To be fair, there was a story last week, the odious Stephen Castle's "Complicating ‘Brexit’ Plans, Britain’s Top Envoy to E.U. Resigns," about the resignation of longtime Brussels diplomat Ivan Rogers. The pith of Rogers' parting shot was of "the emperor May has no clothes" sort. Rogers says that once Article 50 is invoked, which prime minister Theresa May is supposed to do this March, there is no alternative to a decade-long negotiation to establish a new trade relationship with the continent.

Yesterday Steven Erlanger had an enlightening piece, "Theresa May Prepares to Walk ‘Brexit’ Tightrope With Speech," which fleshed out this thinking:
Therein lies Mrs. May’s dilemma. Diplomats and officials who have had some discussions with her advisers and would not be named because of the confidential nature of those talks say she has two priorities that will limit her negotiating options.
First, vital to Conservatives who consider sovereignty most important is getting Britain out from under the jurisdiction of the European Court of Justice. Second, control over immigration is important to most Brexit voters.
The logic of these two priorities would mean that Britain could no longer be a part of the European Union’s single market for trade in goods and services and freedom of travel and labor. Nor could it be a part of the customs union for goods alone, because that also would mean both paying Brussels and having no ability to strike separate trade deals with China, say, or Washington.
So the only logical future relationship would seem to be a new trade deal in goods and services that Britain would have to negotiate with the rest of the European Union — a negotiation that Mr. Rogers suggested, to Mrs. May’s unhappiness, could take a decade.
In the meantime, he had suggested, Britain should negotiate a transitional agreement that would preserve free trade and would probably look a lot like Britain’s current membership — with the obligations, but without the right to participate in decision-making.
Without such a transition, Britain risks a “hard Brexit,” with considerable damage to its trade and especially to its dominant financial services sector.
But those conclusions are politically unpopular as well, especially with Brexiters like Mr. Davis who believe that the European Union needs Britain more than it needs the European Union, and like Foreign Secretary Boris Johnson, who likes to say that Britain can have its cake and eat it, too, and that Britain can both control immigration and still remain in the single market.
The loss of access to the single market could also have serious implications for Britain’s integrity, since Scotland’s nationalist leaders threaten a new independence referendum if it can no longer trade freely with the European Union.
But logic and politics do not always fit together nicely. So Mrs. May holds her fire, remains silent about her priorities and their costs and simply promises that she will somehow produce a British exit that satisfies everyone.
This is basically what Yves Smith has been saying when she writes about Brexit for Naked Capitalism. There is no soft landing here. Once Article 50 is invoked the Brits will have three years to negotiate a deal with Brussels, something many, not just Ivan Rogers, think impossible. So the City of London financial empire will bleed out, with major banks setting up shop on the continent.

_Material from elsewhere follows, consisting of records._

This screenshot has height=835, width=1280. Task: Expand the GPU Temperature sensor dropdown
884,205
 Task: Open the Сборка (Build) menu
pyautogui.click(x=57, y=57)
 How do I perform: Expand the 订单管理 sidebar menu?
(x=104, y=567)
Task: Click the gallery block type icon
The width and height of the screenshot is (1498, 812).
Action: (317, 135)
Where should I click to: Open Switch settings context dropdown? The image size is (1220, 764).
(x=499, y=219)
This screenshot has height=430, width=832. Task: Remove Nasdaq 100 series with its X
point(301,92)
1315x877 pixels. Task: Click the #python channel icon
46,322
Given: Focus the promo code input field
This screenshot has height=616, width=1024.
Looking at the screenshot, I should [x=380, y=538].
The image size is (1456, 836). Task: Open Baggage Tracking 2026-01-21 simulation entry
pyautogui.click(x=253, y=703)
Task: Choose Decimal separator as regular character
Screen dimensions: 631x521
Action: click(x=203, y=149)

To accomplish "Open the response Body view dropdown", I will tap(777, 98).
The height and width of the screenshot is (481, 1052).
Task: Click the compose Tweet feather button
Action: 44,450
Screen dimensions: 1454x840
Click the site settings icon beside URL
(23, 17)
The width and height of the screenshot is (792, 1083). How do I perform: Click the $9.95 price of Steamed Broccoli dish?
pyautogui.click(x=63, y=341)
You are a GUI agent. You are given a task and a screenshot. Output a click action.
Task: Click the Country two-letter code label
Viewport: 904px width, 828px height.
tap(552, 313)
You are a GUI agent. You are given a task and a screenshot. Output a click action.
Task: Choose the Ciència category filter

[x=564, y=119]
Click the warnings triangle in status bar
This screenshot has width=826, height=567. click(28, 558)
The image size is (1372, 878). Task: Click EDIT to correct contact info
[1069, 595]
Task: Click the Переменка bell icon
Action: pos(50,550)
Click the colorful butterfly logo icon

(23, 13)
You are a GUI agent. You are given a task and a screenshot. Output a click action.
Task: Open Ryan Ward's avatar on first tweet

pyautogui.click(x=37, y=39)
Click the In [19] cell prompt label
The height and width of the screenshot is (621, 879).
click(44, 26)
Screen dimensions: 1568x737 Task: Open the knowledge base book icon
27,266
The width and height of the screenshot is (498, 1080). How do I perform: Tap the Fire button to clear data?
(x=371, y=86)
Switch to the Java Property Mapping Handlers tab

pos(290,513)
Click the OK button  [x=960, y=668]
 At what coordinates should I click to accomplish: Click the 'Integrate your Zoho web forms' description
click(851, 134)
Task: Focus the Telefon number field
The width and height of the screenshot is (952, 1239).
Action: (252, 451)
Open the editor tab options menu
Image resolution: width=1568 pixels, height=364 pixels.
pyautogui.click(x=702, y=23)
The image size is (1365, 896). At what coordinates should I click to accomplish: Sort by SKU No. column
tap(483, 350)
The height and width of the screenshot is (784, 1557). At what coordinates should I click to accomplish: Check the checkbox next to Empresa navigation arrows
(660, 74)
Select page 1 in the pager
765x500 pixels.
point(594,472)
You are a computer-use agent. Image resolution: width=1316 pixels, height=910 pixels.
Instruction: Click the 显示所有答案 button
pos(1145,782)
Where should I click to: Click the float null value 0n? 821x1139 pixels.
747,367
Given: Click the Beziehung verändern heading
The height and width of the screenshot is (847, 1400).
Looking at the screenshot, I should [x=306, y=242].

London Review of Books has sung much the same song.

Given the paradigm shift augured by the hard Brexit in the offing, why don't the politicians fall on their swords and gut Brexit in Parliament? As Erlanger says,
The Supreme Court, the United Kingdom’s highest court of appeal in civil cases, is expected to rule against the government and require that Parliament have a say. A short bill has already been prepared, however, and no one expects lawmakers of either house to oppose the result of the June “Brexit” referendum at this stage.
But stranger things have happened. The question, like the one being asked in the U.S., is the extent to which the Deep State will brook a rejiggering of its "neoliberalism + militarism" formula.

I think May, who opposed Brexit, has been stalling since her installation as PM. There is no alternative to a hard Brexit. She knows this. She has been waiting for the political winds to shift. But the Trump election proved that the winds rather than changing direction just gained in force.

Politicians are not courageous. I think a parliamentary repeal is highly unlikely.